Cheung demonstrated both algebraically and using simulations that Ordinary Least Squares estimation methods with Huber White standard errors are valid for the estimation of risk differences. This method also avoids the non-convergence problems that can be experienced when using a binomial regression model with an identity link function [2]. Cheung's modified least squares method is a simple method with appealing properties that can be applied in many standard software packages.
Deddens and Petersen [4] proposed the Copy method to address the problem of non-convergence when estimating risk ratios with the log-binomial model using Maximum Likelihood Estimation (MLE). Non-convergence usually occurs when the effect estimates are near the boundary of the parameter space (when either or both of the risk estimates is close to 0% or 100%, the risk ratio itself is either close to zero or approaching infinity). As its name suggests, in this approach multiple copies of the dataset are added to the original set. For a risk ratio, the Copy method involves calculating MLEs using a log-binomial model on an expanded version of the data set that contains K-1 copies of the original dataset plus one copy of the original dataset in which the values of the binary outcome variable are reversed (the 1's (successes) are all changed to 0's (fails) and the 0's (fails) are all changed to 1's (successes)). For a log-binomial model, if the total number of dataset copies, K, is finite, the estimate is an MLE for the "copied" dataset [5]. When the binomial regression model is applied to this modified data set, the model converges and approximate maximum likelihood estimates of the risk ratio are obtained [4-6].
Petersen and Deddens [5,6] recommend that K should be at least 100 (in their paper they used a value of K=1,000). The standard error estimates for the MLEs obtained with the Copy method are based on K copies so have to be multiplied by √(K) to convert them to estimates for the original (single) dataset. Mathematically, expanding the original data set in the manner required for the copy method is simply equivalent to creating a new data set consisting of one copy of the original data set, having a weight of K-1, and one copy of the original data set with the outcome values reversed, having a weight of one. Lumley [7] showed that use of the weights (K-1)/K and 1/K for the original outcome and the reversed outcome datasets respectively eliminates the need to adjust the standard error [7].
A number of methods have been suggested for estimating (adjusted) risk differences. Early methods were based either on simple formulas derived from odds ratios (Greenland and Holland [8]) or on generalized linear models (Wacholder [9]). Later methods include a modified Poisson regression model fitted using the software package SAS [10]; this involves some very simple and straightforward coding but as SAS is expensive it is often not accessible by many researchers, and there are well documented situations in which this model fails to converge [2,11].
Another approach proposed for calculating model-adjusted risk difference estimates uses mean marginal predictions from a logistic regression model ([11]). This model can be fitted with the SUDAAN software package which is capable of handling complex data; algorithms for fitting this model are also available for software packages such as SPSS and Stata but again the cost of these may be prohibitive for some researchers. Almost certainly, this model can be fitted using the free software package R;, however, although R is perfectly capable of handling complex statistical analyses, we note that Stata/SPSS users frequently fail to migrate to R even after several attempts due to the steep learning curve involved. In addition, Williamson, Eliasziw and Fick [12] experienced convergence problems with this and less standard models in all of the software packages they used, including both R and Stata. Even the powerful SAS software package sometimes failed to converge for the log-binomial model [12,13], and convergence failed with Stata due to the iterations going to a wrong place and then being unable to return to the parameter space.

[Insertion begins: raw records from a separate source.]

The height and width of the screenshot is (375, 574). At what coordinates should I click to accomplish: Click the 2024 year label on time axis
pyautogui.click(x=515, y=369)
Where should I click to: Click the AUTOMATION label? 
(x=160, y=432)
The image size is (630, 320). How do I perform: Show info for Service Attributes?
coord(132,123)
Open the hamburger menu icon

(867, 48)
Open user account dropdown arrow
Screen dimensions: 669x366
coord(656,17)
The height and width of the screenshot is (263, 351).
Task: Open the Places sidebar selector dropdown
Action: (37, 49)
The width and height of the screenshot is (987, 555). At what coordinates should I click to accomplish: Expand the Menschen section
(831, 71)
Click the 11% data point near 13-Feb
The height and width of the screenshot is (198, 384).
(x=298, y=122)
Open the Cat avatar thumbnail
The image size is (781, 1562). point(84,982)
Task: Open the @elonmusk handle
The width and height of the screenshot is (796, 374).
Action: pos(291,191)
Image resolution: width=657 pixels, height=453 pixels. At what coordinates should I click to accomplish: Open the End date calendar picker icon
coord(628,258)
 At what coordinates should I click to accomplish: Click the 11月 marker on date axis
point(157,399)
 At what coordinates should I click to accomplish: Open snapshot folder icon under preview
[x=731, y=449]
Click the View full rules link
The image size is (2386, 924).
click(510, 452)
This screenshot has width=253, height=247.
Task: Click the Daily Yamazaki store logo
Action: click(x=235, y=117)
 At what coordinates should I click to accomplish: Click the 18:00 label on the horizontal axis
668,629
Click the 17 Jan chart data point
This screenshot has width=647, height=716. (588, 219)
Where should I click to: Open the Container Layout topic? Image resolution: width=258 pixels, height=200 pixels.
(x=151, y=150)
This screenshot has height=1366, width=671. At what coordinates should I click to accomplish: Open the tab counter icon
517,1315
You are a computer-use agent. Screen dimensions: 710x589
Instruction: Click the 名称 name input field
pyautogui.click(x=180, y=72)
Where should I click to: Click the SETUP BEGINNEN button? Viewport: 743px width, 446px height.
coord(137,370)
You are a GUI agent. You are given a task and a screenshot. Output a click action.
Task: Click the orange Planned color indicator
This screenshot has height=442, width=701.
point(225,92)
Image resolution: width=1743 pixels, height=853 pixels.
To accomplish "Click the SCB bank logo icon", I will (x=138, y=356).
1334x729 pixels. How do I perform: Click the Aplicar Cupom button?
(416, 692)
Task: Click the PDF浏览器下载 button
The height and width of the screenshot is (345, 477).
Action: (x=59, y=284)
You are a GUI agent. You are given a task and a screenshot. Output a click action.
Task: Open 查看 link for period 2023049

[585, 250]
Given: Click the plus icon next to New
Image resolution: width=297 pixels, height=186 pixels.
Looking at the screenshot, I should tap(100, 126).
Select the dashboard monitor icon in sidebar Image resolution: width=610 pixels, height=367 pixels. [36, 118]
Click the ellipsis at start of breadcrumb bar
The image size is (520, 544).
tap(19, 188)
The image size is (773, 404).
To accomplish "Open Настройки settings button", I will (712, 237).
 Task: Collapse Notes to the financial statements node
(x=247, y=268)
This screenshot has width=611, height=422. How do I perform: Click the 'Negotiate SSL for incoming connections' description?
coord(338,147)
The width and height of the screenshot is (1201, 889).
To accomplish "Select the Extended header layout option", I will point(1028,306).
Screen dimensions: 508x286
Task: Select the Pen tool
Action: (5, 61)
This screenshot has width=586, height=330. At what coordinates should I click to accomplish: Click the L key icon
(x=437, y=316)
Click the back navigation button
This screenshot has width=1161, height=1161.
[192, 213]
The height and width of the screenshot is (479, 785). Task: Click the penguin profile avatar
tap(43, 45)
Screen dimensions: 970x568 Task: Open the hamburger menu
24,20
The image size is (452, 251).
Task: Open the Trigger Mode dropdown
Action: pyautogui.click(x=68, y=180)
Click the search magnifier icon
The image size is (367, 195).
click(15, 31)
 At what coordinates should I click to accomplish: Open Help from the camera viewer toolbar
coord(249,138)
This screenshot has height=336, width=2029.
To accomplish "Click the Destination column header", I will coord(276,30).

It is acknowledged that several methods have been proposed to tackle the problem of non-convergence. As most of these focus on risk ratio estimation with only a few attempting to tackle this problem in the context of risk difference estimation, however, we agree with Williamson [12] that, despite the increasing volume of research being published attempting to deal with non-convergence in log-binomial models, this problem still exists, especially when estimating risk differences. There have been recent extensive developments in software packages such as SAS, Stata and SUDAAN attempting to resolve problems of non-convergence. The most attractive and promising of these appear to be in R, for example fitting Additive Binomial Regression Models with the blm algorithm, fitting the binary regression model using the glm2 package, and fitting the Poisson model with identity link and robust standard errors through the glm algorithm.
The Binomial linear model (BLM) is defined as follows:
Let Y be a binary random variable. Under the binomial linear model (BLM), the probability of an outcome is a linear function of a covariates x, is:
where Y=1 if the outcome is observed and 0 otherwise [14]. Each of the estimated coefficients of β is the adjusted risk difference associated with a unit increase in the corresponding covariate [14].
Although Cheung's modified OLS and BLM appeared to be possible solutions to the problem of model non-convergence, we could find no documented evidence in the literature on whether or not the copy method can be applied to overcome non-convergence when fitting a binomial regression model using the identity link function to obtain risk differences. Thus, to address this, we used simulation methods to assess the performance of the copy method when applied to risk difference modeling in situations where the original binomial model fails to converge, comparing its performance to four alternatives: the established Cheung's modified OLS method, the Additive Binomial Regression Model output with the blm package, the binary regression model fitted via glm2 package in R, and the Poisson model with identity link and robust standard errors fitted via glm in R.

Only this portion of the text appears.